*Study text*:
◇ ◇ ◇ ◇

NVIDIA Dynamo is NVIDIA’s inference-serving platform documentation for running and deploying high-performance AI inference services locally or on Kubernetes. It is closely connected to the modern NVIDIA inference stack around NVIDIA-NIM, TensorRT-LLM, Triton-Inference-Server, and disaggregated serving components such as NIXL.

Detail

Purpose

AI factories need inference services that can scale beyond a single process or single deployment pattern. Dynamo provides a documented path for running inference infrastructure through CLI-based local/VM setup and Kubernetes deployment guides.

Key capabilities

  • Local or VM quickstart through the Dynamo CLI.
  • Dynamo-Disaggregated-Serving for separating prefill and decode workers.
  • Dynamo-KV-Cache-Aware-Routing for cache-overlap and worker-load-aware request placement.
  • Dynamo-KV-Block-Manager for KV cache offload, sharing, and memory tiering.
  • Dynamo-Planner for SLA-aware autoscaling around TTFT, ITL, and traffic changes.
  • Dynamo-Profiler for profiling model/backend/hardware combinations and generating deployment recommendations.
  • Container-based install path with dependencies packaged into images.
  • Kubernetes installation and quickstart path for cluster deployments.
  • Designed to fit NVIDIA inference runtimes and model-serving workflows.
  • Relevant to large language model serving, disaggregation, and operational deployment.
  • Red-Hat-AI-Factory-with-NVIDIA references Dynamo with NIXL as part of distributed inference support for llm-d and large scale-out AI factory workloads.
  • AIPerf-style benchmarking is relevant for measuring distributed serving latency, throughput, GPU telemetry, and server metrics around Dynamo-style deployments.
  • Kubernetes multinode deployments can use NVIDIA-Grove and KAI-Scheduler for topology-aware pod placement, gang scheduling, and coordinated scaling.
  • NVIDIA-CMX positions Dynamo as the serving layer that can route requests with awareness of where reusable KV cache resides in a context-memory tier.

NVIDIA context

Dynamo is part of NVIDIA’s fast-moving inference layer, bridging model-serving systems and AI factory operations. It should be tracked alongside NVIDIA-NIM, NIXL, TensorRT-LLM, and Triton-Inference-Server for current production inference architecture.

◇ ◇ ◇ ◇

*Exercise data*:

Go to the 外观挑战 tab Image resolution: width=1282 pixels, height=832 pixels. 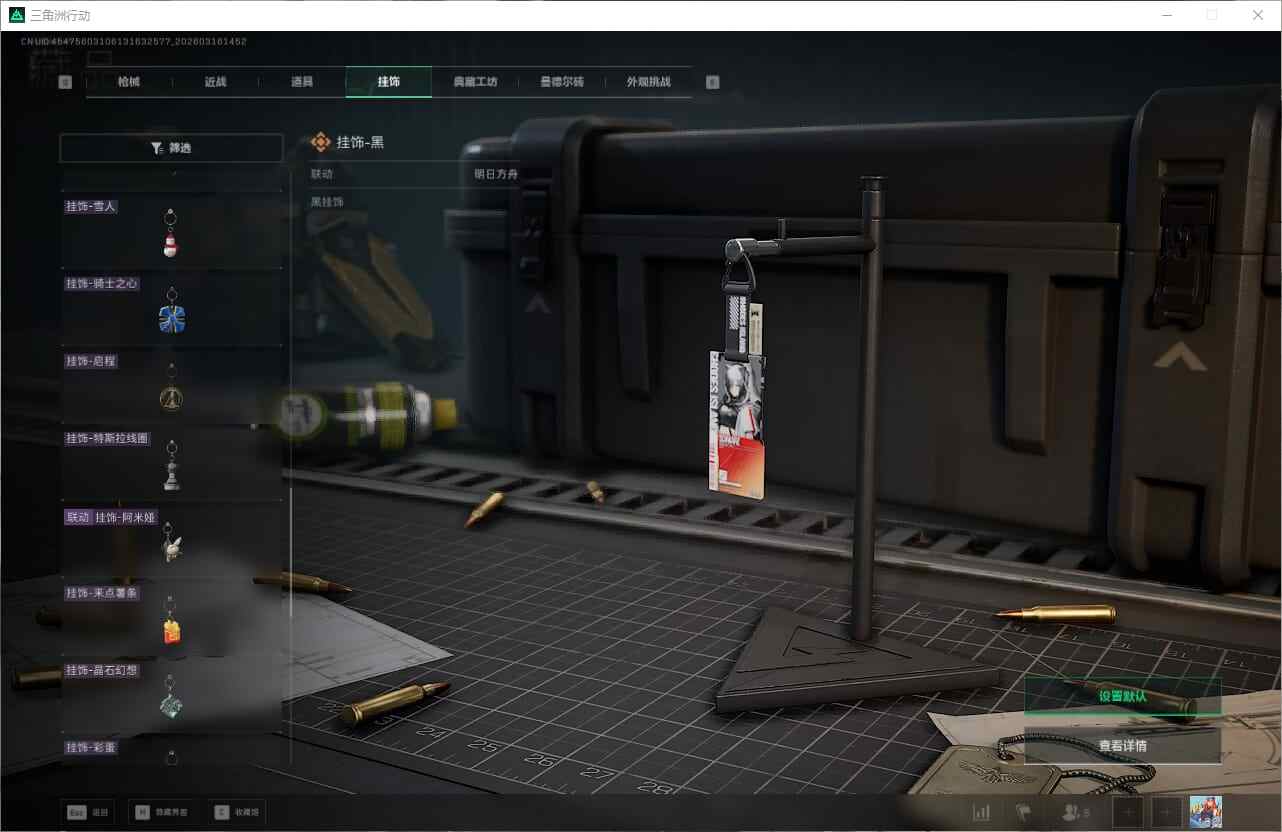click(648, 82)
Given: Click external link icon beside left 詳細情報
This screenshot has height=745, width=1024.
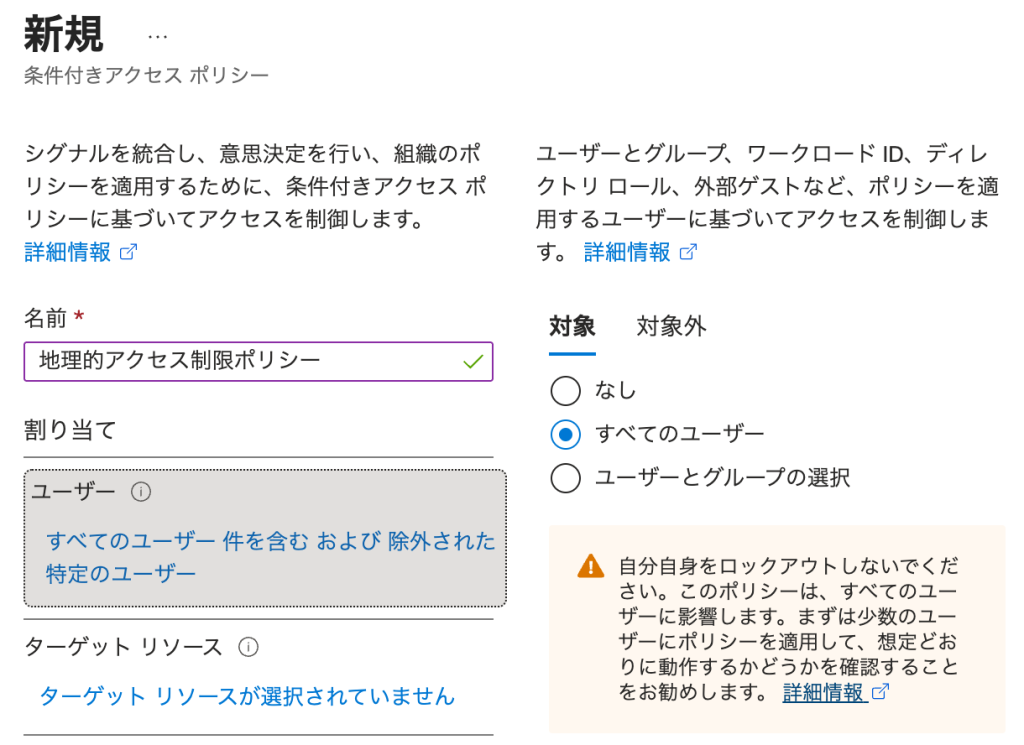Looking at the screenshot, I should 128,252.
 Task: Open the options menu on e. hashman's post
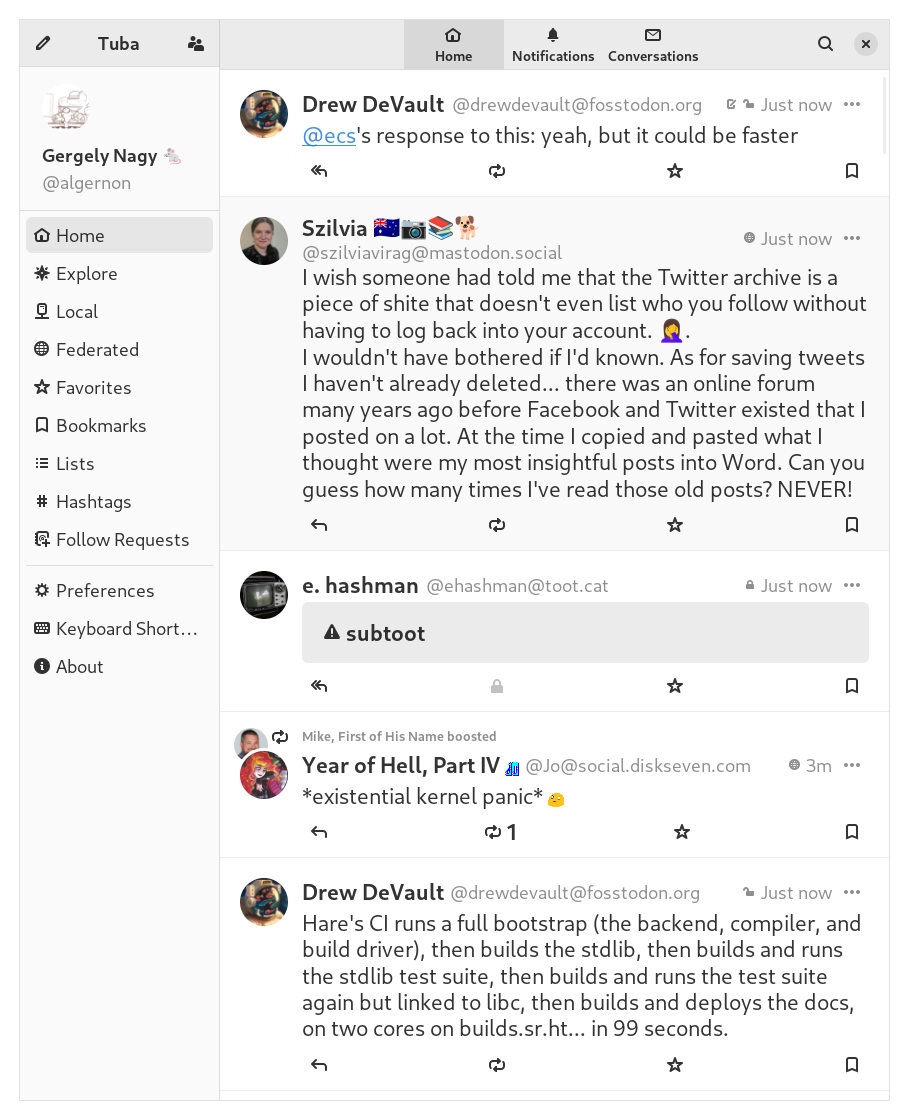point(852,585)
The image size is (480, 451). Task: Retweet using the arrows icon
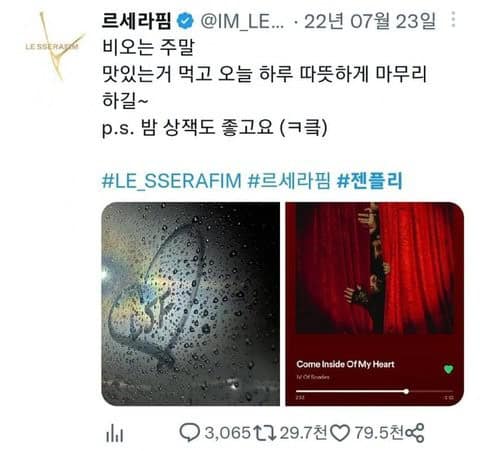265,433
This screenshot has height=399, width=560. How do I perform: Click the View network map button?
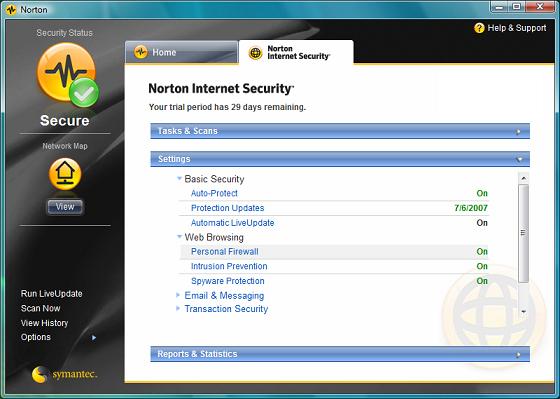click(x=65, y=206)
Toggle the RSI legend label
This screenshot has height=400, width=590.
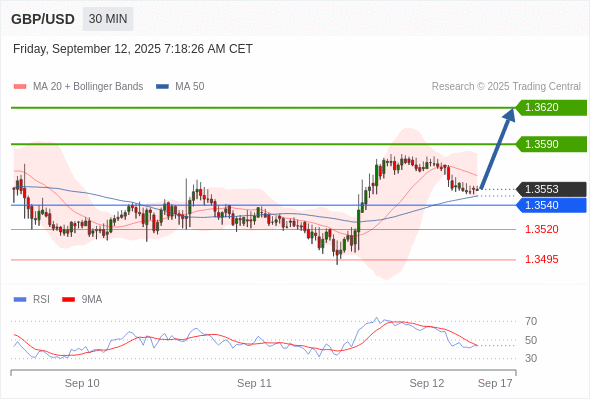(x=41, y=300)

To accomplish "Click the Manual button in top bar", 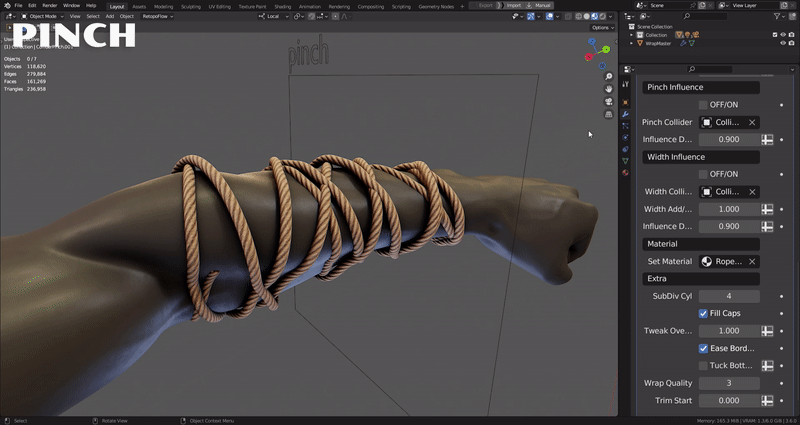I will (543, 5).
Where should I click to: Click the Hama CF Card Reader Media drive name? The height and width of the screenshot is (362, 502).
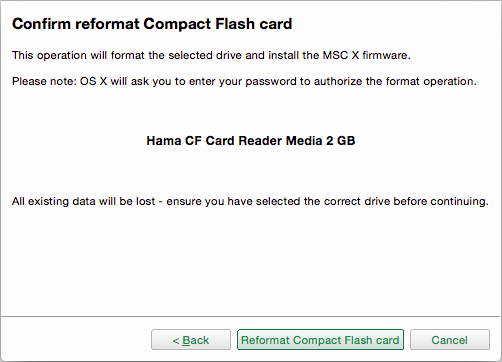pos(251,141)
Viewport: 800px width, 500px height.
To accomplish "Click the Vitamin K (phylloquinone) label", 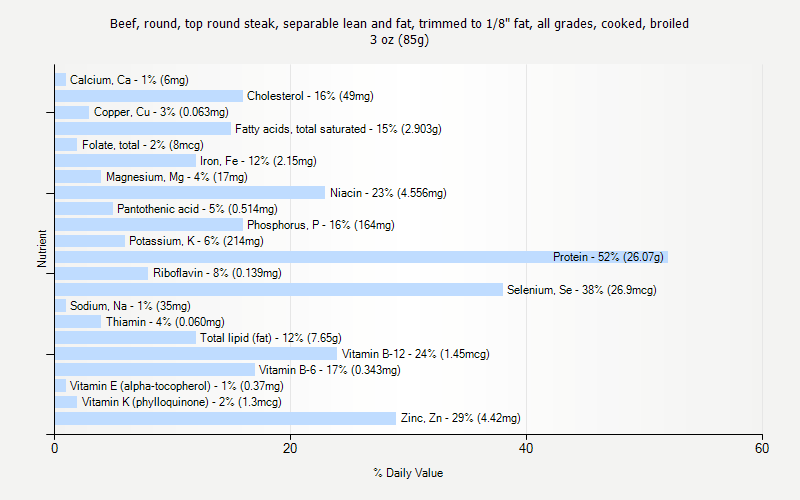I will (x=181, y=402).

◇ ◇ ◇ ◇

*Task item A*: In the text on NVIDIA Dynamo, which two components can Kubernetes multinode deployments use for topology-aware pod placement?
*Task item B*: Continue the text on NVIDIA Dynamo after its final sentence.
The entries are separate from the text on NVIDIA Dynamo.

*Exercise answer A*: NVIDIA-Grove and KAI-Scheduler.

*Exercise answer B*:
Connections

  • Dynamo-Disaggregated-Serving - core Dynamo pattern for splitting prefill and decode work.
  • Dynamo-KV-Cache-Aware-Routing - router mode that routes requests based on cache overlap and worker load.
  • Dynamo-KV-Block-Manager - KVBM memory-management layer for KV cache offload and reuse.
  • Dynamo-Planner - autoscaler for LLM-specific latency and throughput goals.
  • Dynamo-Profiler - profiling and configuration-discovery component for Dynamo deployments.
  • NVIDIA-NIM - Dynamo complements NIM-based model deployment and serving.
  • Red-Hat-AI-Factory-with-NVIDIA - OpenShift AI deployment guide that references Dynamo and NIXL for distributed inference.
  • NVIDIA-CMX - context memory storage layer for long-context inference and KV-cache reuse.
  • NVIDIA-AI-Data-Platform - AI Data Platform lists centralized cache for distributed inference with Dynamo as a reference workflow.
  • NVIDIA-Grove - Grove provides declarative Kubernetes orchestration for multi-component Dynamo inference systems.
  • KAI-Scheduler - KAI handles topology-aware and gang-scheduled placement for Grove/Dynamo deployments.
  • NIXL - disaggregated inference uses high-throughput transfer for KV cache and tensor movement.
  • TensorRT-LLM - optimized LLM engine commonly associated with NVIDIA inference serving.
  • Triton-Inference-Server - established NVIDIA inference server used across model modalities.
  • NVIDIA-AIPerf - current NVIDIA benchmark tool for load generation, latency/throughput measurement, GPU telemetry, and server metrics against inference endpoints.
  • NVIDIA-GenAI-Perf - older generative AI benchmark tool useful for legacy workflow lookup.
  • NVIDIA-DGX - representative infrastructure for large inference deployments.

Source Excerpts

  • NVIDIA Dynamo docs describe Dynamo as a high-throughput, low-latency inference framework for distributed generative AI workloads.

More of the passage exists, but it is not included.